Всем известный и никому не ведомый
Юрий Сергеевич Волков был романтическим поэтом, и притом очень талантливым. Однако стихи его редко печатали, и в сорок пять лет у него не было ни одной книги. Речь идет о блаженных временах блаженного Брежнева. У Юрия Сергеевича было хроническое свойство раздражать начальство. Раздражать всем – голосом, стихами, внешностью.
Начнем с голоса. Как известно, с глупыми говорят, как с глухими, громким голосом. Возможно, наш поэт бессознательно убедился, что этот мир глуп и в нем надо очень громко говорить.
У него был голос громовержца. Даже во время застольной беседы он говорил яростно и громко, как революционный оратор с трибуны. Если друзья делали ему замечания, он с некоторой самоиронией рассказывал о том, что в юности над ним шефствовал последний поэт-акмеист. Старик был так глух, что приходилось кричать ему в ухо. С тех пор он привык так говорить.
Когда он читал стихи в ресторане, а обычно он там их и читал, немедленно являлся метрдотель и пытался выяснить, чем вызван скандал. Если он до его прихода успевал прочитать стихи. А если не успевал, то, что бы ни говорил метрдотель, он продолжал их читать, пока они не кончались. Мощь его голоса и могучая внешность производили неотразимое впечатление, особенно на незнакомых людей.
Однажды в жаркий летний день мы сидели с ним в незнакомом ресторане.
– Официант! – крикнул он. – Виски с айсбергом!
Официант был так потрясен его уверенным голосом, что растерянно ответил:
– Извините, айсберги еще не завезли.
Его стихи раздражали литературное начальство тем, что не были ни советскими, ни антисоветскими. Они были написаны так, как будто социальная жизнь вообще не существует. Это злило еще и тем, что невозможно было конкретно указать на какие-то строчки, которые надо убрать или переделать, чтобы стихотворение было достаточно приемлемо для советской власти.
Кое-как все это можно было бы простить, если бы поэт был какой-то божий одуванчик, далекий от действительности. Изливаясь мощной энергией, стихи его были полны примет места и времени, примет всех краев России, где он побывал, и – неслыханная наглость – примет всех краев Европы, где он явно не бывал. Это уж они знали точно. Кроме того, там были всемирные названия сигарет, напитков, гостиниц, городов и даже бесчисленных островов Средиземноморья, словно он на яхте с другом-миллионером, лениво прихлебывая джин с тоником, пришвартовывался к ним, точнейшие названия предметов интимного женского туалета и так далее и тому подобное.
А язык!
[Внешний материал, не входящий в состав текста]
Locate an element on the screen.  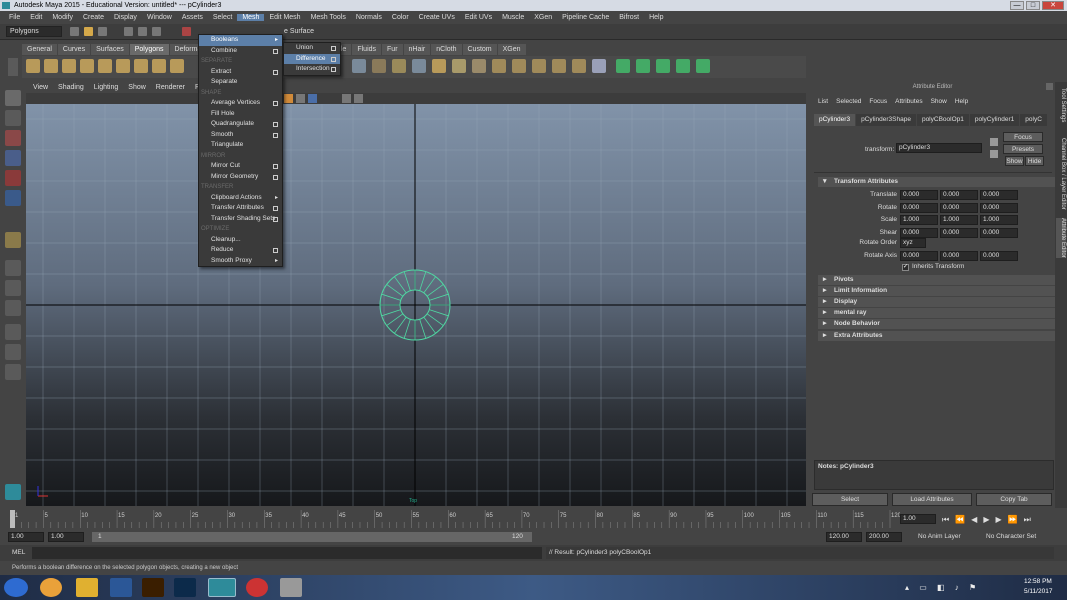
anim-layer-label: No Anim Layer is located at coordinates (940, 536).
Словарь филологов и шпаны, фарцовщиков и астраханских рыбаков, староверов и физиков, тюркизмы, украинизмы, с размаху вброшенные им в русскую речь, где они, мгновенно русея, свободно плавали, как в родном море!
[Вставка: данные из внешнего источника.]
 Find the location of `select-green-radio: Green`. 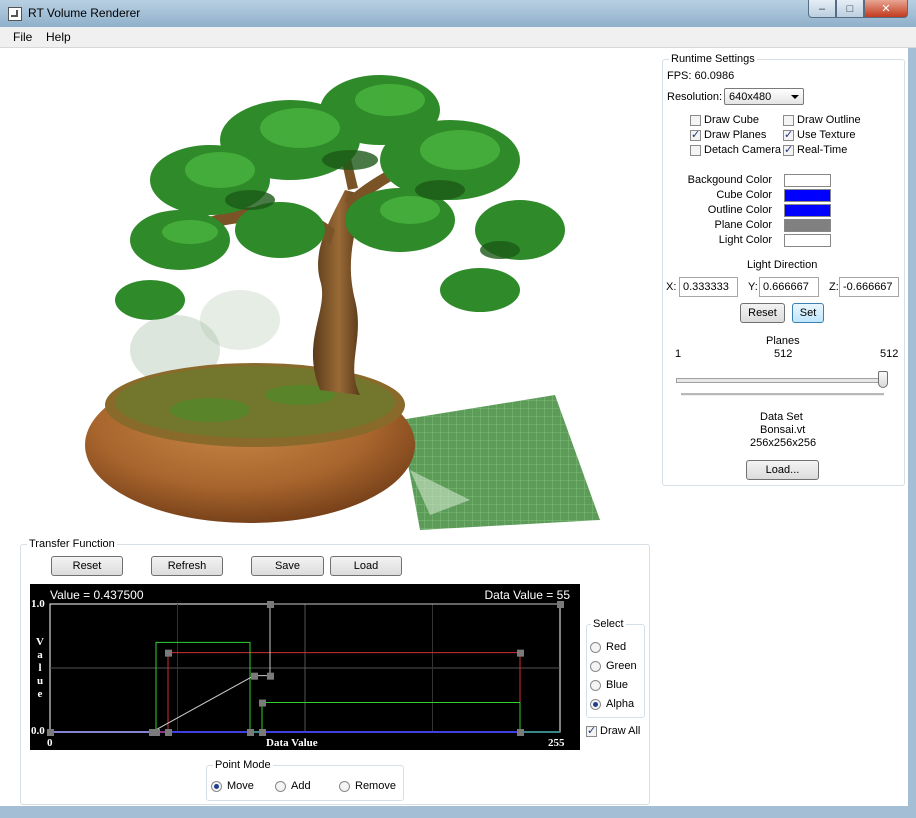

select-green-radio: Green is located at coordinates (614, 666).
Да, язык у него был богат, но он терпеть не мог выдуманные слова. Он считал Маяковского великим поэтом за его любовную лирику, но изображал преувеличенный ужас, когда речь заходила о его словотворчестве. Он считал это безумным кривляньем. Из всех словообразований Маяковского признавал только одно – «выжиревший»:
Как выжиревший лакей на засаленной кушетке.
– Здесь это слово уместно, – говорил он. – Оно хорошо передает длительность пребывания лакея на кушетке. Но с другой стороны, какой барин позволит лакею долго лежать на кушетке? Разве что Обломов.
Да, его богатый язык никогда не поворачивался против советской власти, но и никогда не пытался лизнуть ее.
Начальству было решительно непонятно, как с ним быть. В то же время он одинаково свободно общался с упертыми державниками и с непримиримыми диссидентами. Идея исторического величия России ему была не чужда, и державники ждали, когда он дозреет до мысли, что за это величие надо драться закатав рукава. Но он закатывать рукава не спешил, ибо под величием России подразумевал ее культуру.